Starting at the first line of the data below, repeat each line word for word up to and including the line with "Close the Size Guide dialog".

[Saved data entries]
——

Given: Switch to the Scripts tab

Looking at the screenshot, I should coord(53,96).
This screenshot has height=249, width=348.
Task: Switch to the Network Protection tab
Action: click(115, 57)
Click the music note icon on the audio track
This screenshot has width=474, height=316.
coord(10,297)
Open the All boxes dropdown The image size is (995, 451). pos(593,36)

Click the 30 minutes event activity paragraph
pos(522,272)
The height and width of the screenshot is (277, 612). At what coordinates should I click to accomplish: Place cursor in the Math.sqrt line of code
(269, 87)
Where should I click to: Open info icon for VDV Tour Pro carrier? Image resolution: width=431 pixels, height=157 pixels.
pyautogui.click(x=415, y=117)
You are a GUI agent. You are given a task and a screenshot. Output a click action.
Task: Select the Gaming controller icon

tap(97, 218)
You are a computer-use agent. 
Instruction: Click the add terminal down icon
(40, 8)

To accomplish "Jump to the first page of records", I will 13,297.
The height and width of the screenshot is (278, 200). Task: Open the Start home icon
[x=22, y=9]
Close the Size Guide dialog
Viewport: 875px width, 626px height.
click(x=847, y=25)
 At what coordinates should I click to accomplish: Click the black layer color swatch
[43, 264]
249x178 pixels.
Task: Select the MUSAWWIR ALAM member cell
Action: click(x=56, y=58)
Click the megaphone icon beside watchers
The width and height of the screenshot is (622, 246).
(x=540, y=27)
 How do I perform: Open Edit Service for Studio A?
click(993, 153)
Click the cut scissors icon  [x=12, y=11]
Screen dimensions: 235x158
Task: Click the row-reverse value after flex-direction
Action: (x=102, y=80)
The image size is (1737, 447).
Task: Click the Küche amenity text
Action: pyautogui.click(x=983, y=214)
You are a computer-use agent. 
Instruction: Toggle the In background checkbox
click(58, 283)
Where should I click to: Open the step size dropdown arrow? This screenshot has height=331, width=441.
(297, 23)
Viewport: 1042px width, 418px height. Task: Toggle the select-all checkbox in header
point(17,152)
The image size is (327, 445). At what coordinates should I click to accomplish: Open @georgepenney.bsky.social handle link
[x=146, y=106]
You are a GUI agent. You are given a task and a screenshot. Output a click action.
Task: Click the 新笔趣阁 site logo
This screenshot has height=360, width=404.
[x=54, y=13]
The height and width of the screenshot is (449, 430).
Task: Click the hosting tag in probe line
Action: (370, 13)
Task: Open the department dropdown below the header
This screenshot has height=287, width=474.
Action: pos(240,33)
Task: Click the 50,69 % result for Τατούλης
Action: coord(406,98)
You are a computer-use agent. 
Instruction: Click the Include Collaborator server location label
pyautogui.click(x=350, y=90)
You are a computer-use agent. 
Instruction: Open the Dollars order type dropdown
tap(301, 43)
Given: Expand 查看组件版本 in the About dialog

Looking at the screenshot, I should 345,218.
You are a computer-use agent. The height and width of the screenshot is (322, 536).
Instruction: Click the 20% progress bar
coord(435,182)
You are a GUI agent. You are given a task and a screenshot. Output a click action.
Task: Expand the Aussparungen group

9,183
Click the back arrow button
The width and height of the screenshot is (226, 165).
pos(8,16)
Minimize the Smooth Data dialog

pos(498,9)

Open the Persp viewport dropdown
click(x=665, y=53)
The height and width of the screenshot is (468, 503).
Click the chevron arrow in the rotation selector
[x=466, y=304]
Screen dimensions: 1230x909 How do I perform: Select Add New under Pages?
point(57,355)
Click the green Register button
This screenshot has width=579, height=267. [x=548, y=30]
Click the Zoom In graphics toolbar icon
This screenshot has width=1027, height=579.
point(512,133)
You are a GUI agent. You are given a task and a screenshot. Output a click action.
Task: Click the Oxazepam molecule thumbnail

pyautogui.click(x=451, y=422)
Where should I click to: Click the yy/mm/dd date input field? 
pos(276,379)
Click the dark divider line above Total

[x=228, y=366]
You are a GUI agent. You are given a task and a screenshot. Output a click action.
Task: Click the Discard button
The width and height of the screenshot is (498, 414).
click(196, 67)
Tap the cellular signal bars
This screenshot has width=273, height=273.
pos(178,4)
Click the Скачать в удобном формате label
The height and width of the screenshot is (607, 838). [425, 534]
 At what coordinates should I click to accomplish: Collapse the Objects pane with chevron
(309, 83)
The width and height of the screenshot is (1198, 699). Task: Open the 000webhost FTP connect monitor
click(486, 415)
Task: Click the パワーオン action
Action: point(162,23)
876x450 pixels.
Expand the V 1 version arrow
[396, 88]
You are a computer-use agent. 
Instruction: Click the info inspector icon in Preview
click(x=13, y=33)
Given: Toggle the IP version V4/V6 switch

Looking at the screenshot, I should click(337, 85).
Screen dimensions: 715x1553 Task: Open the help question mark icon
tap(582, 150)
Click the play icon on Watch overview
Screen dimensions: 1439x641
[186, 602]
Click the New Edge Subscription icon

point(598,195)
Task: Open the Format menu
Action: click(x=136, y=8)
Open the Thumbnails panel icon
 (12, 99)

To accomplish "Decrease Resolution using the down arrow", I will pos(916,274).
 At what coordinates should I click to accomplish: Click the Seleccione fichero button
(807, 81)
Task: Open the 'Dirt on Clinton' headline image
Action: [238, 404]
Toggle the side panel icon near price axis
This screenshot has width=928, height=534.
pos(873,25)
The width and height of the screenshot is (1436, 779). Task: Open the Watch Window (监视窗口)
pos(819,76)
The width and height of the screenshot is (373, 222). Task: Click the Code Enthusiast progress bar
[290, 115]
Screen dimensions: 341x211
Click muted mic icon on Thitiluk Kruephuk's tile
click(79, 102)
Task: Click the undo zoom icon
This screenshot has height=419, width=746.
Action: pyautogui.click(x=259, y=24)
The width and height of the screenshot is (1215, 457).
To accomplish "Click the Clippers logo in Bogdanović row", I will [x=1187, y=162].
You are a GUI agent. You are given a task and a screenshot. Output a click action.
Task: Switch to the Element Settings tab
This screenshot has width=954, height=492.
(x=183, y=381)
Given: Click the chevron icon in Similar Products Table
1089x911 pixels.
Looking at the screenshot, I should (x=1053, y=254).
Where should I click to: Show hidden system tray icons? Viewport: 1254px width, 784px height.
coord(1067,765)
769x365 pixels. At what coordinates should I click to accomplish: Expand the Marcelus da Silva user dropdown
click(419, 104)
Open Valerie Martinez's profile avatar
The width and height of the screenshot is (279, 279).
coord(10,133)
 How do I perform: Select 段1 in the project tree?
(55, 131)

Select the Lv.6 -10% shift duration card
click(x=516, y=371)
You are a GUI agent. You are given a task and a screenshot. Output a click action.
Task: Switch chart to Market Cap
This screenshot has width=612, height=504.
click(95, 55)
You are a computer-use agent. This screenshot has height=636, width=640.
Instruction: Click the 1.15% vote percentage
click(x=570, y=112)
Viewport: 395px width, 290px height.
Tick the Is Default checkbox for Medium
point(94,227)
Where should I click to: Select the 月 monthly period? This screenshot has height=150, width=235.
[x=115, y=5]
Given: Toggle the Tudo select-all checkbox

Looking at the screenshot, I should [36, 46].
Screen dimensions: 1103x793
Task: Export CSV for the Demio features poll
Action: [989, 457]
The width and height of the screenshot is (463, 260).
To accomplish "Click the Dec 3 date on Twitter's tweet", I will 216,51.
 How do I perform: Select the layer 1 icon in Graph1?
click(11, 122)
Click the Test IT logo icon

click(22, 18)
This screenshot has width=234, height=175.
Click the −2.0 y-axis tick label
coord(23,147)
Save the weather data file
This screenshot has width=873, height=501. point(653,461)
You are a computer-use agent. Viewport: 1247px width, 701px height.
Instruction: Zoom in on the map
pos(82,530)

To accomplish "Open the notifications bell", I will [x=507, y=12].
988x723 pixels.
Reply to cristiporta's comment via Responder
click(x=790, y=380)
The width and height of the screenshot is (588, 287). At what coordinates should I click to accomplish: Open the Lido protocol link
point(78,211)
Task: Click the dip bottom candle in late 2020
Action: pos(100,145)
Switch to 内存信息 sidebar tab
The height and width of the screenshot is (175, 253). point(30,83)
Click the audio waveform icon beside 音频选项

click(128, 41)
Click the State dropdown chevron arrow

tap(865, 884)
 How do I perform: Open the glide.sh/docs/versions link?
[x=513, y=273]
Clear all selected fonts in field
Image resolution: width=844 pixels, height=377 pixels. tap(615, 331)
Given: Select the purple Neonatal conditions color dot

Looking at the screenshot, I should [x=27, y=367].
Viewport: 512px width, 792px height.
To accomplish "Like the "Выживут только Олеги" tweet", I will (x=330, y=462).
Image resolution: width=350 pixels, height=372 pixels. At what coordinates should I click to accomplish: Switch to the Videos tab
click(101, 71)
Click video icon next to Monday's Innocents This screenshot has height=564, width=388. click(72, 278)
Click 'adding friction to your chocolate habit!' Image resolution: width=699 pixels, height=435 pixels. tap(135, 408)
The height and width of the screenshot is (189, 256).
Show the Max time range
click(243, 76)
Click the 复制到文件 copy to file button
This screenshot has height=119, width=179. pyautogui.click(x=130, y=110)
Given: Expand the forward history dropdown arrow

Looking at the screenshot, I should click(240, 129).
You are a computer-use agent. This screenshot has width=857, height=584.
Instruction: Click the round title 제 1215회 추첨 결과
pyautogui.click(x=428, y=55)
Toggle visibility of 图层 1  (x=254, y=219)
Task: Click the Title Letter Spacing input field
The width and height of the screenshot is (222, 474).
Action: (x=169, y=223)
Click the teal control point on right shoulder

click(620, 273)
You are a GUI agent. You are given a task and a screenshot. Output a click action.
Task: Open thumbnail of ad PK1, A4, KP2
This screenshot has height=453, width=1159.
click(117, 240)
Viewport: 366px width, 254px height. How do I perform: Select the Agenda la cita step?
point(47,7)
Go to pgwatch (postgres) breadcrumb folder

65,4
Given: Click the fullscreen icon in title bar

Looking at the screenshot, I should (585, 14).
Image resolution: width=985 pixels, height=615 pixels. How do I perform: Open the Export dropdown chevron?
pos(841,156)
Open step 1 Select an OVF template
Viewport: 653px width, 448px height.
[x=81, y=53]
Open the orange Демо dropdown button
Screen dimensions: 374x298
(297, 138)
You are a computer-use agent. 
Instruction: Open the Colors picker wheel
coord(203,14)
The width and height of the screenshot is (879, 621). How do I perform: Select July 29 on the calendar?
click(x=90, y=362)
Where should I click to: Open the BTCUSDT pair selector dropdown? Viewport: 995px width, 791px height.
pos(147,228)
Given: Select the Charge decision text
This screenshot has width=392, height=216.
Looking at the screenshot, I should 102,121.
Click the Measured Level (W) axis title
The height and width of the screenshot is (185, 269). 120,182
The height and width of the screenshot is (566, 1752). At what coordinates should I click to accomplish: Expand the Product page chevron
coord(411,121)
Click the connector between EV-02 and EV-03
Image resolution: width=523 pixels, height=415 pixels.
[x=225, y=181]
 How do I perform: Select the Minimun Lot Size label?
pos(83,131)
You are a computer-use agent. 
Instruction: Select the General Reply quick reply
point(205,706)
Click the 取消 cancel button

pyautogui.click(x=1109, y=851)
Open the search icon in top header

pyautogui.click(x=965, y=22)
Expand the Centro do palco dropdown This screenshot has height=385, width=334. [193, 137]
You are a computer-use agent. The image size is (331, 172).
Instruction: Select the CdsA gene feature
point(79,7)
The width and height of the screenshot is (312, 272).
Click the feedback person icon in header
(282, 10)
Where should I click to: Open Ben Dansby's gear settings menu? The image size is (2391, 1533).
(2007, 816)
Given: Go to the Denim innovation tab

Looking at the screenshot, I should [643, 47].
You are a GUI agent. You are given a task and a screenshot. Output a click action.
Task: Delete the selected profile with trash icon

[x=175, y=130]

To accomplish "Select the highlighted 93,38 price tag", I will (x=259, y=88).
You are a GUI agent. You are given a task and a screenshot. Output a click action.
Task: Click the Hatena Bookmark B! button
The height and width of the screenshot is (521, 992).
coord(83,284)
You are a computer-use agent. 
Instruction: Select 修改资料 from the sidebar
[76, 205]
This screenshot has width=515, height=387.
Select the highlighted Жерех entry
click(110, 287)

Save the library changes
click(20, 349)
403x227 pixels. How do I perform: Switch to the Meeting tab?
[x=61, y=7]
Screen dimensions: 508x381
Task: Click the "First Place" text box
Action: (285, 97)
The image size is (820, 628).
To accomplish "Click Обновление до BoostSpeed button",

——

> WRITTEN RESPONSE
Given: Switch to the Scripts tab

Looking at the screenshot, I should coord(53,96).
This screenshot has height=249, width=348.
Task: Switch to the Network Protection tab
Action: click(115, 57)
Click the music note icon on the audio track
This screenshot has width=474, height=316.
coord(10,297)
Open the All boxes dropdown The image size is (995, 451). pos(593,36)

Click the 30 minutes event activity paragraph
pos(522,272)
The height and width of the screenshot is (277, 612). At what coordinates should I click to accomplish: Place cursor in the Math.sqrt line of code
(269, 87)
Where should I click to: Open info icon for VDV Tour Pro carrier? Image resolution: width=431 pixels, height=157 pixels.
pyautogui.click(x=415, y=117)
You are a GUI agent. You are given a task and a screenshot. Output a click action.
Task: Select the Gaming controller icon

tap(97, 218)
You are a computer-use agent. 
Instruction: Click the add terminal down icon
(40, 8)

To accomplish "Jump to the first page of records", I will 13,297.
The height and width of the screenshot is (278, 200). Task: Open the Start home icon
[x=22, y=9]
Close the Size Guide dialog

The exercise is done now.